Kavramlar, kelimeler ve acayip hakikatler: Gemi

Haddinden fazla su alan batar, batan bata bata, batmaya alışır.
Haddinden fazla su alan batar, batan bata bata, batmaya alışır.

Dünya bir denizden ibaretti. Batarsa gemi, denizde donmamak ve boğulmamak için çırpınan zevattan ya da ahaliden kim varsa, onları başka bir gemiden izleyenler aynı şeyi görecekti: Boğulmamak için çırpınan bir sürü insan.

Gemi vardır, gemi dardır. Gemi yol alır, yol aldıkça yorulur ama yol aldıkça açılır. Yol alan, yol ala ala, yol almaya alışır. Su alan, su ala ala, su almaya alışır. Haddinden fazla su alan batar, batan bata bata, batmaya alışır. Herkes her şeye alışır. İnsan gemidedir, gemi yoldadır. Yol bazen sudur, su bazen zamandır. O hâlde, gemi aslında gemi değildir, nasıl ki duvar duvar değildir, nasıl ki mağara mağara değildir, gemi aslında vatandır. Vatandaş vatan için kalbi atandır. Diyelim de girelim söze, bismillah olsun bu giriş, çıkarken yelkeni salalım, fırtınaya da çıksa bu gidiş.

O hâlde gemi aslında gemi değildir, gemi aslında vatandır. Vatandaş vatan için kalbi atandır.

Gemiler denizlere çok erken salındı. Denizler zamanla aşıldı. Efendime söyleyeyim, bir zaman geldi, bıngıldağı Batı’ya ayarlı ve epeyce atarlı bir kısım zevat, geminin fırtınaya gitmekte olduğunu düşünmekten mütevellit, haykırışa geçti: “Ahan da bilemediniz, dümene bir geçtiniz, yapamadınız, edemediniz, yelkene kel üfledi, yelken şişti, dümeni kıl kitledi, dümen şaştı, ileride fırtına var, batacak gemi!” Gemi ahalisi öteden baktı, beriden baktı, yelken eh biraz şişikti de o kadar da değildi; dümen biraz dikti de kitlenmiş değildi. Hadi bunu geçelim de dediler; fırtına var mı yok mu ilerde belli değil. “Hadi onu da geçelim de” dediler, “Ne seviniyorsunuz ey zevat? Gemi dediğin bu, hepimiz de bundayız, hepimiz aha şuncacığızız.

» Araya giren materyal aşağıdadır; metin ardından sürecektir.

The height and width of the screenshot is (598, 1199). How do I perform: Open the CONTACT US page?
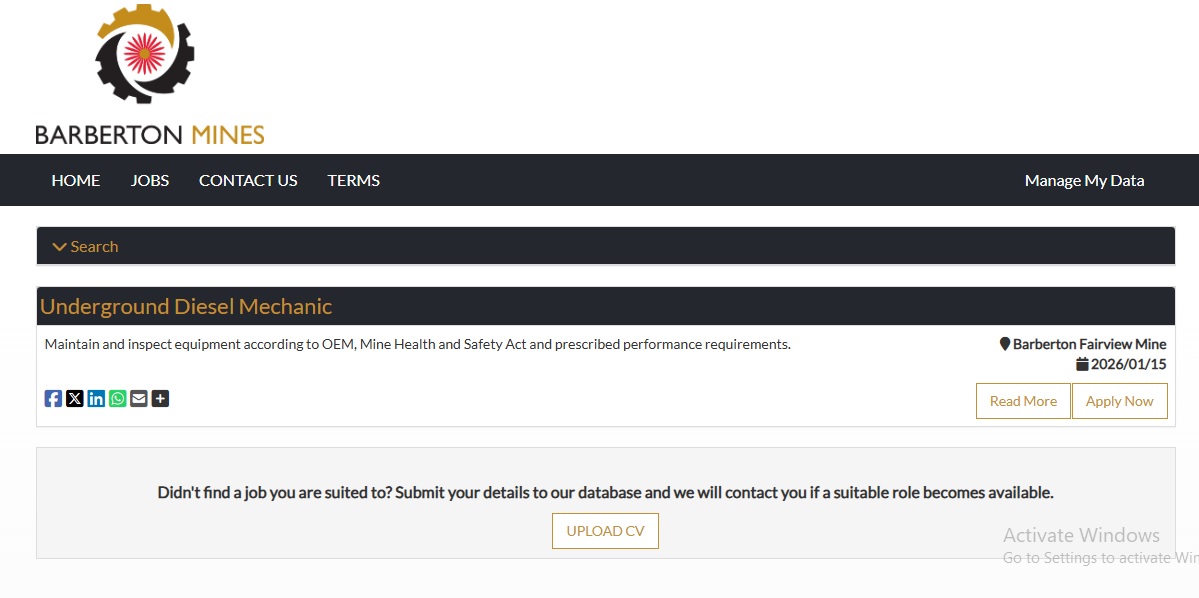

Ne sevinirsin gemi batacak diye, hepimiz aynı gemideyiz?” Zevat durur mu, canhıraş çığırdı derdini; “Yok.” dedi, “Biz aynı gemide değiliz!” Ahali yine baktı; ölçtü biçti baktı; tarttı dürttü baktı. İşin içinden çıkamadı. Hepimiz aynı gemide değiliz, diyen zevat güvertedeydi. Güvertede olmayanın kamaraları denize nazırdı. Ahali kendine baktı. Bir kısmı makina dairesindeydi. Öyle ki, yirmi yıldır deniz görmemişi vardı. Bir kısmı alt kamaradaydı, güverteye ayda bir kafasını uzatanı vardı. Anlamadı bu işten bir şey. Evelemeye gevelemeye başladı. Zira, bıngıldağı Batı’ya ayarlı zevat, epeyce okumuş yazmıştı. Gerçi kendine okumuştu, suya yazmıştı ama suya da yazsa, yazdık la biz, dediği yazdığından çoktu. Zevat, yazmayı değil, yazmışlığı, bu itibarla da “Yazdık biz.” demişliği seviyordu.

O hâlde gemi aslında gemi değildir, gemi aslında vatandır. Vatandaş vatan için kalbi atandır.
Tam bir fırtına çıkacak olmuş, denir miydi, aynı gemide değiliz.
Tam bir fırtına çıkacak olmuş, denir miydi, aynı gemide değiliz.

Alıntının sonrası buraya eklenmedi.